Is Physician Assistant The Right Career for You?

If you’ve been looking to make a career change, becoming a physician assistant can be an exciting and rewarding option. Physician assistants are in high demand, and many clinics and hospitals are hiring now.

Job Description

Physician assistants (PA) play an important role in addressing the shortage of primary health care providers. Physician assistants can practice medicine, much like doctors. They work in primary practice settings, hospitals, and clinics, but their fees are much lower than physicians. However, the care that PAs offer to patients is comparable to those of primary care doctors.

Each state varies in the duties it allows a physician assistant to have. In most cases, a PA works under the supervision of regular physicians. The PA’s duties may depend on which setting they work, their specialty, their level of expertise and experience, and the state they practice.

Though physician assistants can choose between varied fields of medicine, nearly one-third decide to practice in primary care. Another 38 percent work in hospital settings.
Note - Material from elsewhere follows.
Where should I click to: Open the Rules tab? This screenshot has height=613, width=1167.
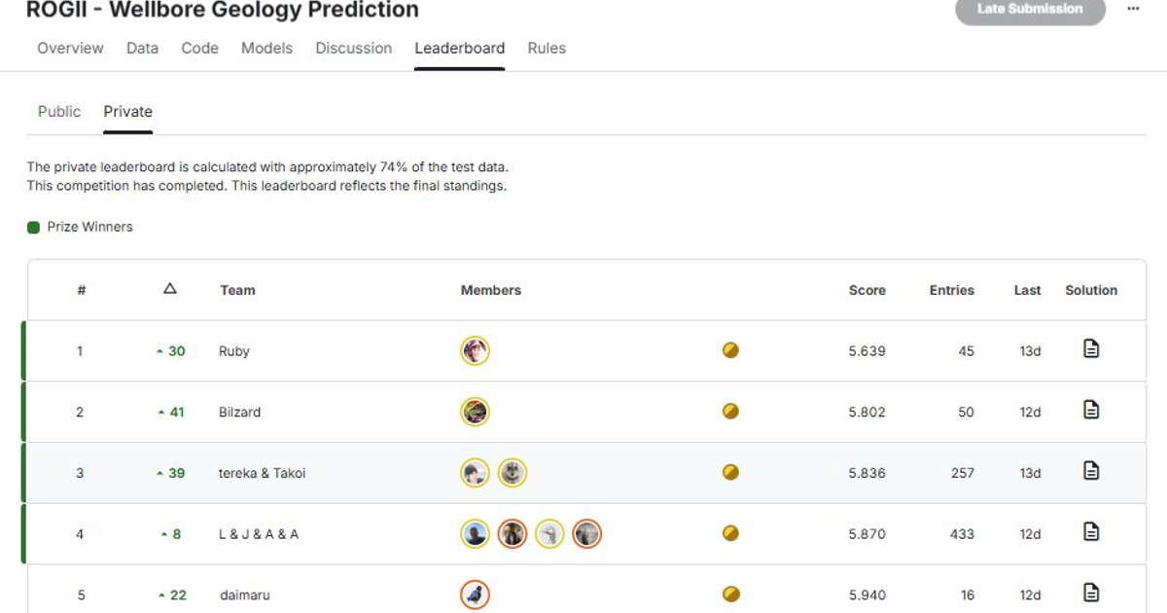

Some also work in nursing homes, outpatient surgical facilities, community centers, and correctional institutions.

The scope of duties and services of a PA may include the following:

  • Physical examinations of patients
  • Intake of the medical history of a patient
  • Ordering of laboratory and other tests
  • Interpretation of tests and findings during an exam
  • Writing prescriptions
  • Diagnosing illnesses
  • Treatment of illnesses
  • Counseling a patient about their illness and offering advice
  • Assistance in the surgical setting

Physician Assistant Salary

According to the Bureau of Labor Statistics, the average salary of a physician assistant in the U.S. is $112,260 as of 2019. The level of pay can vary based on specialty degrees, experience, and the state in which the practice is located.

For Instances

  • MPOWERHealth is often hiring for physician assistant jobs in Oklahoma City, OK. In these roles, physician assistants take part in surgeries, working right alongside the surgeon to care for the patient and make sure that there is a positive outcome.

Training and Requirements

According to the American Academy of Physician’s Assistants (AAPA), at least two years of college courses which contain prerequisites of anatomy, biology, chemistry, microbiology, and physiology is required.


PA students must also earn a bachelor’s degree and gain up to three years of experience in the healthcare setting as a paramedic, registered nurse, EMT, emergency room technician, or something similar.


Following that, students can enter a PA program, which is usually three years of academic work. In that time, most students will earn master’s degrees. The program usually consists of a combination of at last 2,000 hours of clinical rotation and classroom hours.


Classes consist of biochemistry, pharmacology, pathophysiology, behavioral science, pathophysiology, clinical laboratory science, and medical ethics.


Once you graduate from PA school, you must take the PANCE exam. Once you pass the PANCE exam, you’ll receive certification as a physician assistant. Next, you must meet the licensing requirements for your state to have a license to practice.


Once licensed, you must maintain certification at the national level by completing 100 hours of continuing education every two years. As a PA, you must also recertify every ten years by taking an exam known as PANRE.